Hammerson likely to be axed from FTSE 100

The latest rebalancing of the companies that comprise the FTSE 100 is likely to see property company Hammerson expelled from the blue-chip index and replaced by Royal Mail.

The companies in the FTSE 100 are reviewed quarterly, and are set by examining the closing share prices on the Tuesday before the last Friday of the review month.

A stock that is placed 90th or above will likely be promoted, while the stock that is 110th will be demoted.

Royal Mail was removed from the index six months ago as its share price dipped to £3.70 but since then the shares have bounced back up to £5.60.

Russ Mould, investment director at AJ Bell, said the current dividend yield of 4.3 per cent is attractive to income investors and has boosted the share price performance.

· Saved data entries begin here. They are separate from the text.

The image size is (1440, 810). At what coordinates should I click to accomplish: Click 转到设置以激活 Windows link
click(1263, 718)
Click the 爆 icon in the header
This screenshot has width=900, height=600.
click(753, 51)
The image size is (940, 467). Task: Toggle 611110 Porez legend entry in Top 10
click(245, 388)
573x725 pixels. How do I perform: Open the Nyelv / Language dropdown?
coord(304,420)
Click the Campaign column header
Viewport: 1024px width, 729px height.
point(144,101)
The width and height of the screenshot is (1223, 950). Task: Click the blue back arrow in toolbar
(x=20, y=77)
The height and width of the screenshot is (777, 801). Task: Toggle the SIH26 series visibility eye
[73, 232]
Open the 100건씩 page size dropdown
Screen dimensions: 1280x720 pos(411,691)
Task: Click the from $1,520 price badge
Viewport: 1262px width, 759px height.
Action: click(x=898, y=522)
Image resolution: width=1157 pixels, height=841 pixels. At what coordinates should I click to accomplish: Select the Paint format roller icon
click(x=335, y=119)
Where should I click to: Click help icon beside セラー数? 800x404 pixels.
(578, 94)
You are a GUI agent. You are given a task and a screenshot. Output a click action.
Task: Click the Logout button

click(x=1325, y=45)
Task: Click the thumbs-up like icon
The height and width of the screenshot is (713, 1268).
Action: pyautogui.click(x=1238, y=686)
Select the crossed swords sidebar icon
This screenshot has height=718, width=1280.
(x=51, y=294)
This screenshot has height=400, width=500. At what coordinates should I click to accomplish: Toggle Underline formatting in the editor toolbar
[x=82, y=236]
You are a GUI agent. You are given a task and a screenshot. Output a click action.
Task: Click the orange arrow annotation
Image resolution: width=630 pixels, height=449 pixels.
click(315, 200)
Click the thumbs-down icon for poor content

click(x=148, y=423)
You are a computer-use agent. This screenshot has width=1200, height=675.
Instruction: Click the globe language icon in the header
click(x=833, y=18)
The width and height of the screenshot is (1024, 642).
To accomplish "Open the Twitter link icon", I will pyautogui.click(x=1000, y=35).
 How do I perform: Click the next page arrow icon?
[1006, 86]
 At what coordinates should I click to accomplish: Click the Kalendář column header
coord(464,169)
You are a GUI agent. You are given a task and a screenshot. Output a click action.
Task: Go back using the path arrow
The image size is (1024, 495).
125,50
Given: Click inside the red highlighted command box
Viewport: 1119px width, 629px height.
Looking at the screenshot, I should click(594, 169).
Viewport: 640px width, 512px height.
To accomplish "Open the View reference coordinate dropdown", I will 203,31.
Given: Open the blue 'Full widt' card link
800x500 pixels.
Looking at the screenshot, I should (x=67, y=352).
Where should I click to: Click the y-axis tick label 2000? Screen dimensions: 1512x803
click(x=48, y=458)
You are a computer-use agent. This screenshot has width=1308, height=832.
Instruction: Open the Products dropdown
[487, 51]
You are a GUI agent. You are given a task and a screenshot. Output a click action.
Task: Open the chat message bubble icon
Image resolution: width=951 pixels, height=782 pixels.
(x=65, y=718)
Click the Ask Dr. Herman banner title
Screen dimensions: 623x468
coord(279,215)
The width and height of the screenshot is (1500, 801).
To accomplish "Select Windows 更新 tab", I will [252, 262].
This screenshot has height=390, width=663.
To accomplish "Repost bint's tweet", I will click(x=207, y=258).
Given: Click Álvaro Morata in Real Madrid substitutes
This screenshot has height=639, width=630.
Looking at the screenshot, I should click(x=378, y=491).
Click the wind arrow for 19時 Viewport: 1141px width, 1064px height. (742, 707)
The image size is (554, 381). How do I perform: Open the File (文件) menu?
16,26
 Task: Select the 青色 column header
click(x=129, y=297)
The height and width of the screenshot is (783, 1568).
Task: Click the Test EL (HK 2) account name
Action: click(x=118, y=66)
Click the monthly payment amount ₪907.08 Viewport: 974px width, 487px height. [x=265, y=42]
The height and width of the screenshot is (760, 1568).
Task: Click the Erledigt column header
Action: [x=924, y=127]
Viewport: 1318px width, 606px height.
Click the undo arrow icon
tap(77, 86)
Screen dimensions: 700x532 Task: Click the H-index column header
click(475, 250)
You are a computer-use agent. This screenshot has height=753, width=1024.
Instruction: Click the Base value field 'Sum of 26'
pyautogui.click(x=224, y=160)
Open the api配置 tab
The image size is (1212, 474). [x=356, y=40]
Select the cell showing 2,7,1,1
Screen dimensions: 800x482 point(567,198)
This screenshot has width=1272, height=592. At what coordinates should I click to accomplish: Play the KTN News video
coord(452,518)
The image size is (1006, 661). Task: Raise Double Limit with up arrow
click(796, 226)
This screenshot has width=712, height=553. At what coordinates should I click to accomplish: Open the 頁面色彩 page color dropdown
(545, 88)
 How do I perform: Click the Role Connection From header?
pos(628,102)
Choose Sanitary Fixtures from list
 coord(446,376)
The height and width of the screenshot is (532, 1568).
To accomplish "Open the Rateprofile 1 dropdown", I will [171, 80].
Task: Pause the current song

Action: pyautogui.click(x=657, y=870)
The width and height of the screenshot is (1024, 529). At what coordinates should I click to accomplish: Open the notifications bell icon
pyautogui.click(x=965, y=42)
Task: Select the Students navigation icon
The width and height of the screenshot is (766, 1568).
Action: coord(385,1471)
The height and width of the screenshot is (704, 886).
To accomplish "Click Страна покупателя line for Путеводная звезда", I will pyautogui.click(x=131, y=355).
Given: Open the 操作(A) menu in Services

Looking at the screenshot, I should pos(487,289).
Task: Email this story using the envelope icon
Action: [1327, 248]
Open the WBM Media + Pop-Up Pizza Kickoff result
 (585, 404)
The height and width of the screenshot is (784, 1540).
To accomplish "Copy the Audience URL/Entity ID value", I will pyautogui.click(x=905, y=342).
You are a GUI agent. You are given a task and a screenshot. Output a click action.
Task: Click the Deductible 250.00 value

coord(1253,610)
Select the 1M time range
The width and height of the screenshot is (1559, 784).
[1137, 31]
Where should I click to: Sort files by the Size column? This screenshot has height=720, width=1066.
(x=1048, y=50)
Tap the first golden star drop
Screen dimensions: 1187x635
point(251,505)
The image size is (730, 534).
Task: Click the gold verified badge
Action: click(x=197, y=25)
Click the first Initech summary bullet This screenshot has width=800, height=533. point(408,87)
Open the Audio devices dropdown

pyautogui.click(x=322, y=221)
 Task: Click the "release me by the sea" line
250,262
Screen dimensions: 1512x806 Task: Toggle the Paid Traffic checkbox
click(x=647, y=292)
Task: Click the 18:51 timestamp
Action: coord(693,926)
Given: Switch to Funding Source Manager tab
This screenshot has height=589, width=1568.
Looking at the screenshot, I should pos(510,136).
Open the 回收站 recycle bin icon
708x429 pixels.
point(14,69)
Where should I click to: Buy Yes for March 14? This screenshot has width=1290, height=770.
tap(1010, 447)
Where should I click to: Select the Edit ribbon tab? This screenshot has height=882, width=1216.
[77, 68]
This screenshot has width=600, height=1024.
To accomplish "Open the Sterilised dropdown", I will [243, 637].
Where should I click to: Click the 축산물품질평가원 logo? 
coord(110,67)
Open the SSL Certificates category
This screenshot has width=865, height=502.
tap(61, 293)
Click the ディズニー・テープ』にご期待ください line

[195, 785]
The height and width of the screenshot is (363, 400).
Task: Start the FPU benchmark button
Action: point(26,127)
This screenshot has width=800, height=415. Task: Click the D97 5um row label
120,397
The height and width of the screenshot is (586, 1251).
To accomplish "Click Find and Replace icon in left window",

In contrast, the share price of Hammerson has fallen from more than £6 to £4.60 in the past six months.

Hammerson owns shopping centres in the UK, Ireland, and France, including the Brent Cross shopping centre in London.

Mr Mould said: "In the mind of {those bearish on the shares}, this leaves the company exposed on two fronts.

"First, trading conditions in the UK for bricks-and-mortar retailers remains tough, as wage growth remains sluggish, the UK savings ratio is low and doubts persist about how the British economy will fare after Brexit.

"Second, competition from online rivals remains as fierce as ever and many retailers are finding themselves with too much floor space, prompting fears over weak rent reviews and rising vacancies.

"In addition, investors are clearly sceptical of Hammerson’s planned acquisition of FTSE 250 shopping centre owner Intu, which the company plans to fund with an all-share deal.

"The shares have continued to fall even though they look cheap. Hammerson offers a prospective dividend yield of some 5.5 per cent, based on a dividend forecast of 25.5p, and its last published net asset value per share figure was £7.71.

"The stock therefore trades at a very high 40 per cent discount to net asset value, although the share price seems to believe that the asset values will start to fall at some stage."

Mark Barnett, who runs the £9.7bn Invesco Perpetual High Income fund, has for some time been keen on the investment case for UK property companies.

He said such businesses trade at discounts to net asset value that imply if the assets were sold it would be at discount to the value those assets are given in the accounts of the property companies. Ye

t when the assets are sold they tend to fetch a greater price than they value at which they are held in the accounts, implying an investment opportunity.